→ EXTRAIT FOURNI:
━━━━

Sobriété et gestion des emplois : choisir pour ne pas subir

Nous avons vu dans les fiches 1 et 2 que l’aviation cherche de nombreuses solutions techniques aux problèmes posées par l’augmentation des émissions auquel le secteur contribue grandement. Cependant face à l’inefficacité de ces solutions technologiques l’aviation semble face à un dilemme : Changer ou disparaitre.

Quel avenir pour le secteur de l’aviation ?

Entre ambition et réalité : l’heure du constat et du bilan

Le secteur aérien a un rôle important à jouer pour parvenir à respecter les objectifs de réduction des émissions (Voir Fiche n°1 Aérien). De nombreuses solutions techniques sont ainsi envisagées pour réduire les émissions du secteur (Voir Fiche n°2 Aérien)

Cependant, malgré toutes les hypothèses optimistes que l’on peut faire, ces mesures ont seulement 16% de chances de réduire les émissions du secteur suffisamment pour qu’il s’inscrive dans la trajectoire des +2°C en 2100. Il est donc nécessaire d’accompagner le secteur de l’aviation dans sa transition, afin d’éviter que ce changement ne soit subi de manière beaucoup plus brutale plus tard, si nous nous retrouvons dos au mur.

━━━━

→ LIGNES ENREGISTRÉES:
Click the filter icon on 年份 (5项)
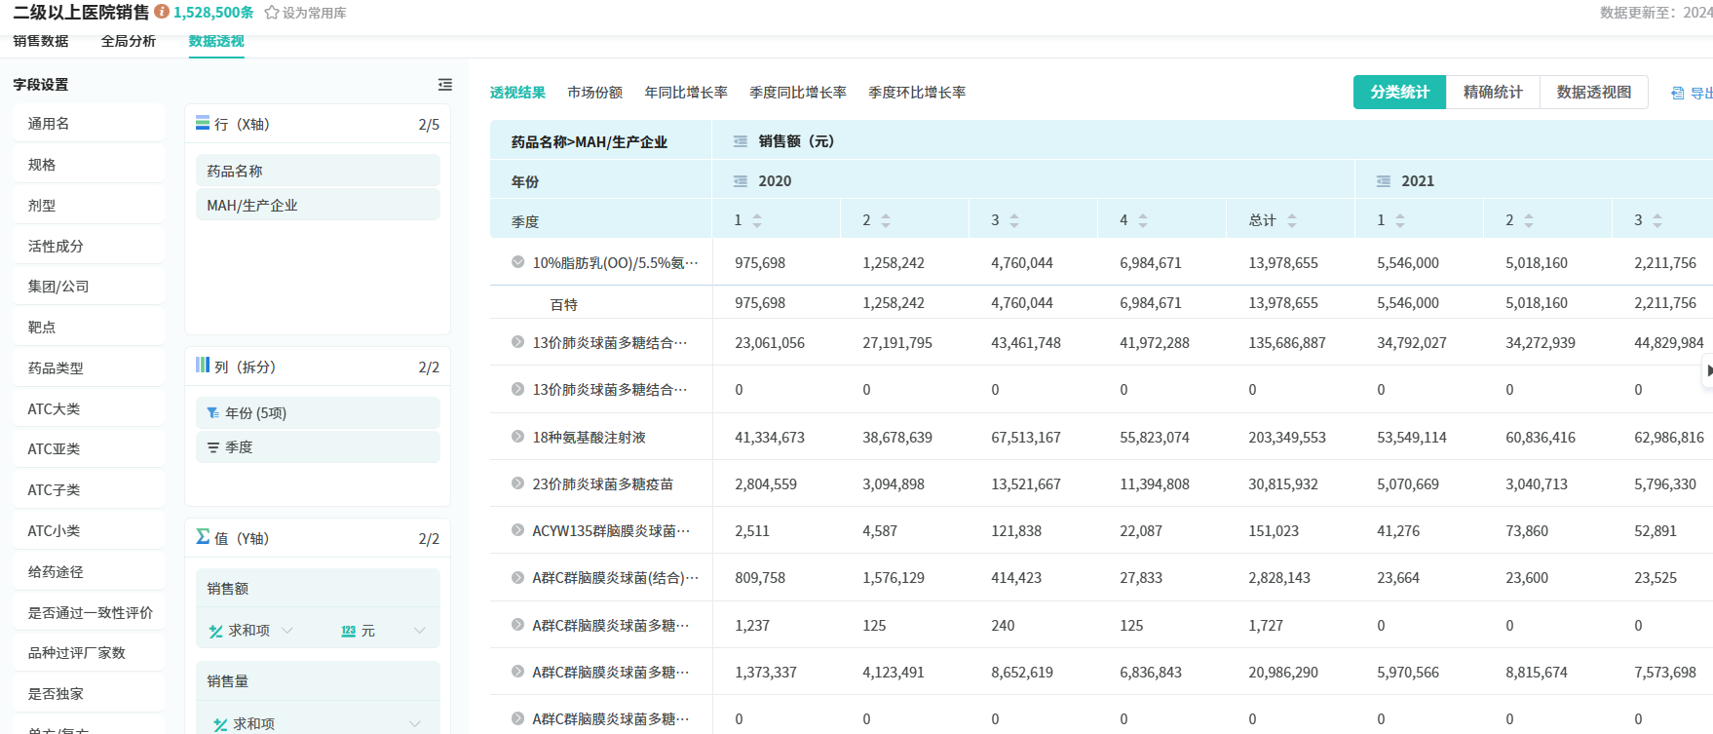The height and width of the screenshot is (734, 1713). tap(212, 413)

━━━━

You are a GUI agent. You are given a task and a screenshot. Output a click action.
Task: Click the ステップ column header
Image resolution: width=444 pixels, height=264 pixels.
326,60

━━━━

→ CONSIGNES:
1 – Selon le texte sur l'avenir de l'aviation, quelles chances ont les mesures techniques de réduire assez les émissions du secteur pour qu'il s'inscrive dans la trajectoire des +2°C en 2100 ?
2 – Poursuivez le texte sur l'avenir de l'aviation à partir de sa dernière phrase.

→ PROBLÈMES RÉSOLUS:
1 – Ces mesures n'ont que 16 % de chances d'y parvenir.

2 –
La sobriété

Un certain nombre de processus peuvent être mis en place pour réduire les usages de l’avion que nous avons : Taxe carbone, Limitation des voyages d’affaire, Repenser le système de miles…

Les pistes, nombreuses, se répartissent en trois grandes catégories :

Le premier objectif essentiel est d’informer largement. Il est important que chacun puisse juger objectivement des enjeux qui rentrent en compte dans un trajet. Une proposition faite par le Shift Project est d’afficher sur tous les supports de l’aviation l’impact climatique du voyage.

Il s’agira ensuite de mener une double politique à la fois d’incitation à la réduction en encourageant les alternatives et à la fois de contrainte en réglementant l’usage de l’avion pour limiter les vols.

Les mécanismes de contraintes peuvent passer par plusieurs systèmes :

1) Des interventions des compagnies aériennes elles-mêmes

Elles peuvent repenser le système de miles qui, à l’heure actuelle, est un puissant incitateur au voyage ou même simplement augmenter le prix des billets pour refléter les externalités négatives engendrées par un vol.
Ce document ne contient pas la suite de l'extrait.